Арина была удивлена. Никогда не ждала от Тазика сочувствия к кому-то, кроме собственного кошелька. И Вазик тоже — ни слова не сказал…

Как ни жаль, но поделать Арина действительно ничего не могла: Михал, единственный любимый сын Вацека, пил беспробудно, а выпив, становился буен. Хорошо, что злость свою вымещал не на людях, а на вещах. Ей оставалось только молиться, чтобы в этот раз объектом его злобы оказалось личное имущество, а не государственное, — за личное дают меньше. Впрочем, как знать — может, лучше, чтоб Вазик подольше отдохнул от своего сынишки.

Арина вздохнула и пошла на участок Палеев. Когда-то этот участок показывали гостям города — прапрадед Арины установил на могиле умершей супруги ее статую. А так как прапрабабушка была первой левантийской женщиной-дантистом, то в руках у статуи была дрель — бормашин тогда не знали.

Памятник завораживал сочетанием тонкого лица и брутальной позы. «Динора Палей, 1836–1900, лечила зубы и разбила сердце» — вспомнила Арина надпись на постаменте. Прапрадед обожал жену.

Сейчас от «девушки с отбойным молотком», как называли памятник местные, остался только расколотый постамент с нечитаемой надписью.

Арина вздохнула.

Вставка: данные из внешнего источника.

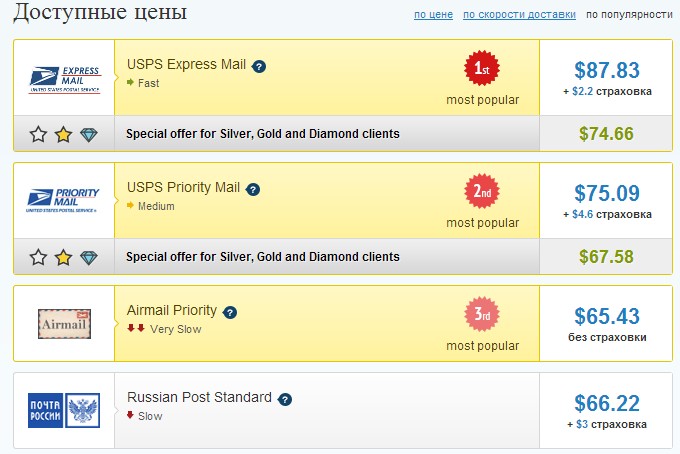Screen dimensions: 680x454
Task: Click the USPS Priority Mail logo
Action: [x=64, y=200]
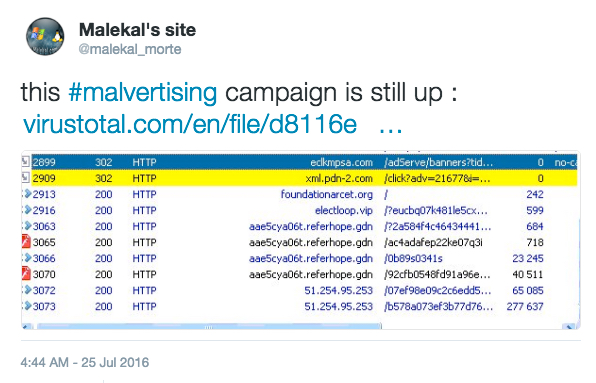Click the blue arrow icon on row 3063
The width and height of the screenshot is (596, 383).
[x=27, y=226]
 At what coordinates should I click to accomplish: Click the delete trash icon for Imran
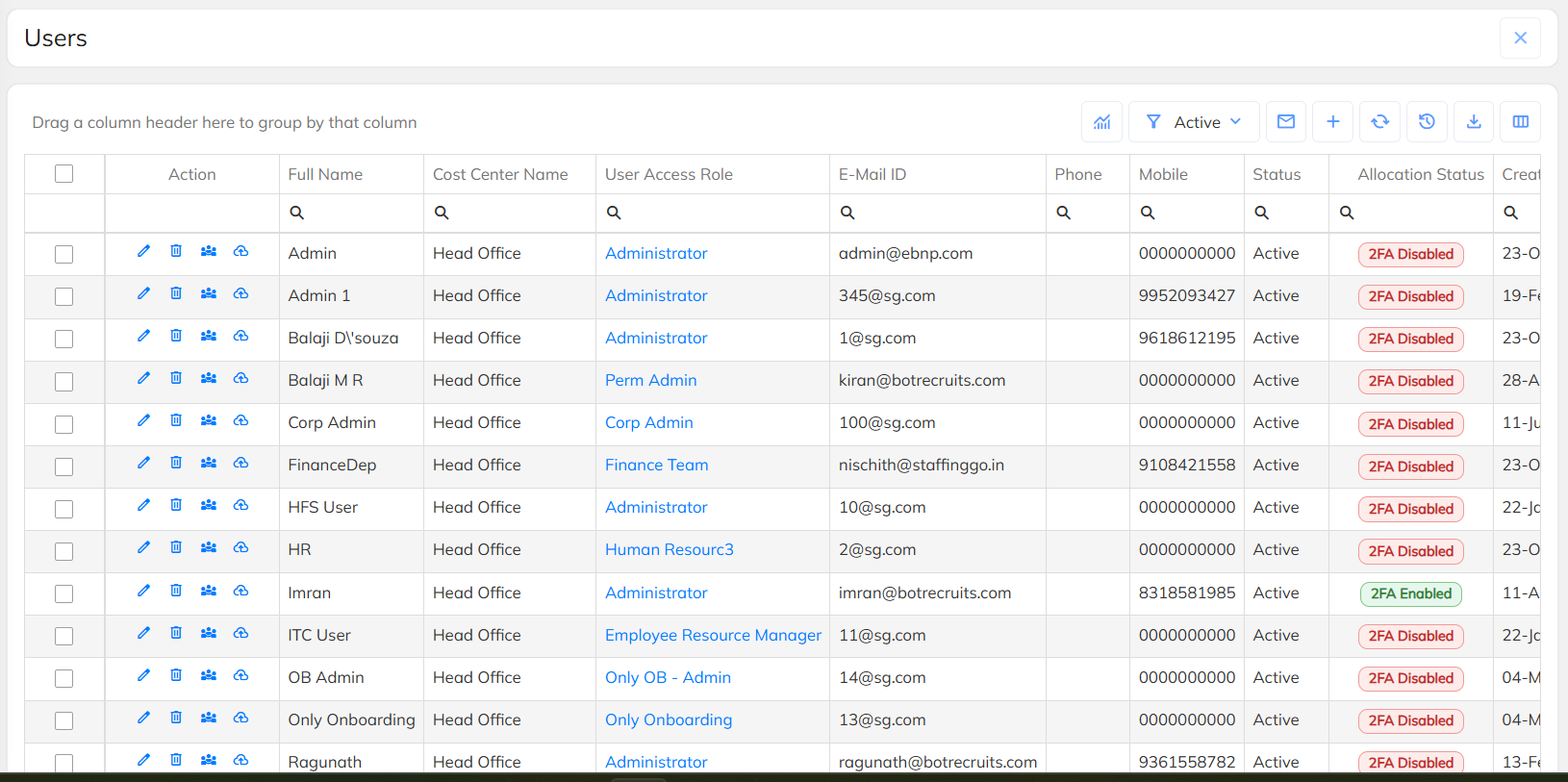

Конечно, прекрасную Динору не вернуть, но хотя бы очистить участок от обломков надо. А дальше придумаем. Можно разбить цветник или заказать копию памятника — благо, фотографии остались…

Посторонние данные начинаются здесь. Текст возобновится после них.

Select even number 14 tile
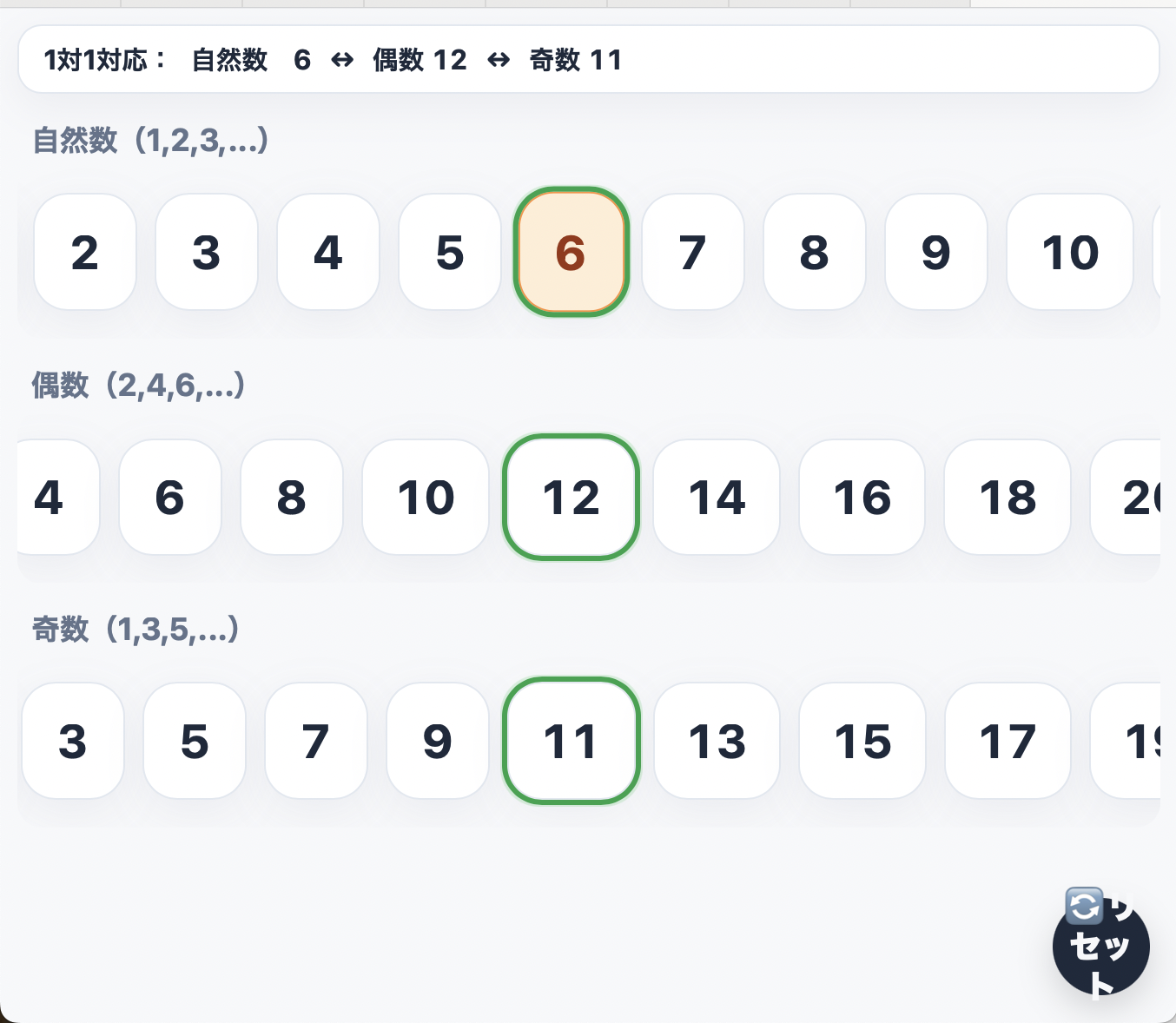 (717, 498)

Но сначала — уборка. Перекурить — и идти к Вазику за инструментом и мешками.

— Вы похожи на нее, — произнес тихий бархатный голос откуда-то сбоку.

Арина обернулась. Перед ней стоял высокий мужчина средних лет с бледным овальным лицом. Весь какой-то серый: седеющие волосы, темно-серые глаза, костюм цвета пыли. В руках он держал голову той самой статуи.

— Моя прапрабабушка, — улыбнулась Арина, — Динора Палей.

— Неужели из тех самых князей Палеев?

— Нет, что вы, из левантийских мещан.

— А я, стыдно сказать, чуть не обознался, приняв вас за Ирину Павловну…

— Ну, меня так и зовут. Так что ваша ошибка не столь велика.

— Очень приятно! А меня, если позволите, Кодан, Кирилл Константинович.

Арина улыбнулась Кодану и достала папиросы. Тот попросил одну каким-то развязным жестом, не сочетающимся ни с его внешностью, ни с тихим голосом. Курил он тоже странно — отплевываясь после каждой затяжки. При этом бесконечно кашлял, как будто курил первый раз в жизни, но папиросу держал уверенно, между большим и указательным пальцем, прикрывая огонек ладонью. «Немолодой ведь человек, а судя по жесту — служил» — подумала Арина. Впрочем, Александр Зиновьевич был ненамного моложе. Специалисты нужны войне вне зависимости от возраста.

— Ирина Павловна, а вы не подскажете, — Кодан выбросил окурок ловким щелчком и снова стал тихим и смиренным, — что за странная статуя шахтера в юбке и без головы лежит в тех кустах?

Арина посмотрела — и не удержалась от улыбки.

— Это та же самая статуя, голову которой вы нашли. Первая женщина-дантист Левантии с рабочим инструментом в руках.

— Прошу вас, скажите, что вы меня разыгрываете! Не может быть, чтобы зубы лечили при помощи дрели!

— Но тем не менее так оно и было.

— Ужасно! Хотя не буду врать, что мне не нравится эта нимфа с отбойным молотком.

— Жаль, что мы с ней не были знакомы. Кажется, у нас с ней много общего.

— А вы замечали, что это самая частая мысль на кладбище — «жаль, что мы не были знакомы»?

— Да, пожалуй. Но, с другой стороны, близких там, — Арина растерялась, показать вверх, на небеса, или вниз, на землю, так что жест вышел какой-то неопределенный, — все больше, а вокруг — все меньше…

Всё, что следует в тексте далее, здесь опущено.